In this case it was fortuitous that the proponents of Measures T & U, because they were part of the statement and rebuttal process, were in a position to make early discovery.

The city claimed the clerk was merely correcting a typo to reflect the intent of Council, however the court determined that the city provided no evidence to prove the city clerk had any awareness of Council’s intent. In fact, if the Council, for the most part, had little or no knowledge of what was really unfolding… what intent could they possibly have had?

So, what the hell did we spend nearly $200,000 on? Excuse me, $400,000.
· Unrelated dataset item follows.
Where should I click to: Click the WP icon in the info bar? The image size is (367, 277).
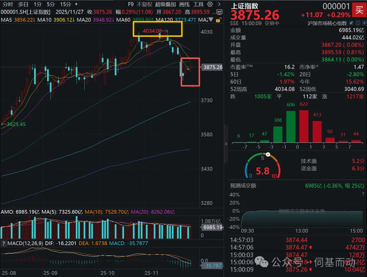pyautogui.click(x=219, y=12)
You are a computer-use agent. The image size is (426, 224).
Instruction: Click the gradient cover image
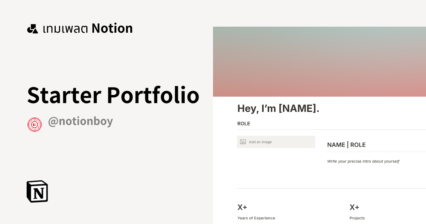(320, 60)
The court clearly states that even had they found the complaint to be moot, which they didn’t, the issues raised were of broad importance and capable of recurring. Even though the election was already behind us, the court denied the city’s appeal to dismiss.

Where do we go from here?

A good start would be to take a long hard look at the incumbents and candidates in the upcoming election. The impostors posing as knowledgeable fiscal conservatives should be outed and removed from consideration.

Next, we should drive home the point to Council to start making smarter choices that keep us out of harms way, out of the courtroom.

If this Madrona nonsense lands us in court, and it seems inevitable it will, I hope O’Donnell, Markman and the City Council all hold the appellants, Bev Perry and Glenn Parker (candidate in 2014?), as accountable for causing major legal expense to the city as they did Mr. Vargas… who has been fully exonerated as far as we’re concerned.

Vargas 1 – Brea 0

Game over.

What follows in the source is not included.